## start Selected excerpt

This might not be an issue for small black and white images, but the image data in real-world videos
always contains a lot of input information (taking into account its size and color) which renders
traditional neural networks useless when applied in image recognition tasks. In order to resolve this
problem, there needs to be an optimization of the input data that is passed to the fully connected
layers. We need to separate image features that are truly important in the given recognition task.
         Convolutional Neural Networks (CNN) are a class of artificial neural networks for deep
learning that is often used in visual image analysis [16]. The architectural structure of a conventional
neural network is fairly simple – each connection has its weight which is used during the process of
propagation. The convolutional neural networks try to optimize their input before passing it to a fully
connected layer. When it receives large input data (such as a colored image), it uses a number of
convolution kernel matrices to retrieve important information from the given data. The important data
in the case of a graphical input can be relative locations of certain shapes such as circles, arcs, and
lines, distribution of color across the image, etc. When a fully connected layer receives information
about the presence or absence of these features as well as their relative location information, it can
effectively conduct the image recognition process since the volume of this input is tremendously
smaller compared to the full input. A basic CNN architecture is shown in Figure 2. Usually, a CNN
architecture would contain several convolutional and pooling layers.

## end Selected excerpt

**Problem:**
Answer these from the excerpt on convolutional neural networks:
(a) Which two things does the excerpt say add to the input information in real-world video images?
(b) What does a CNN use to retrieve important information from large input data?
(c) Besides convolutional layers, what kind of layer does a CNN architecture usually contain several of?
The listing that comes next is separate material with no connection to the excerpt on convolutional neural networks.

## start Data block

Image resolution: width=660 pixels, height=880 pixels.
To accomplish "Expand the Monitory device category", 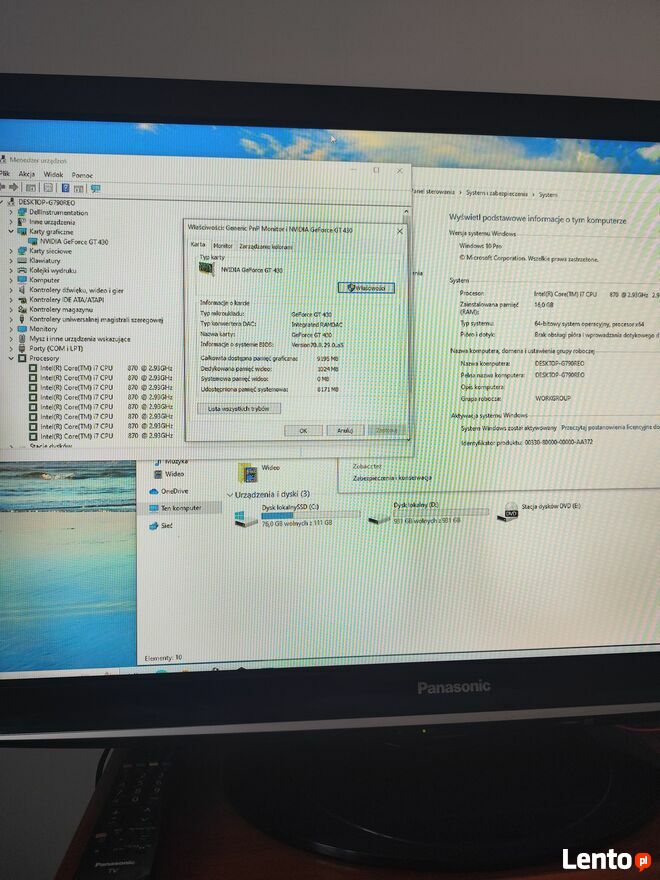I will 11,328.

## end Data block

**Task answer:**
(a) Its size and color.
(b) A number of convolution kernel matrices.
(c) Pooling layers.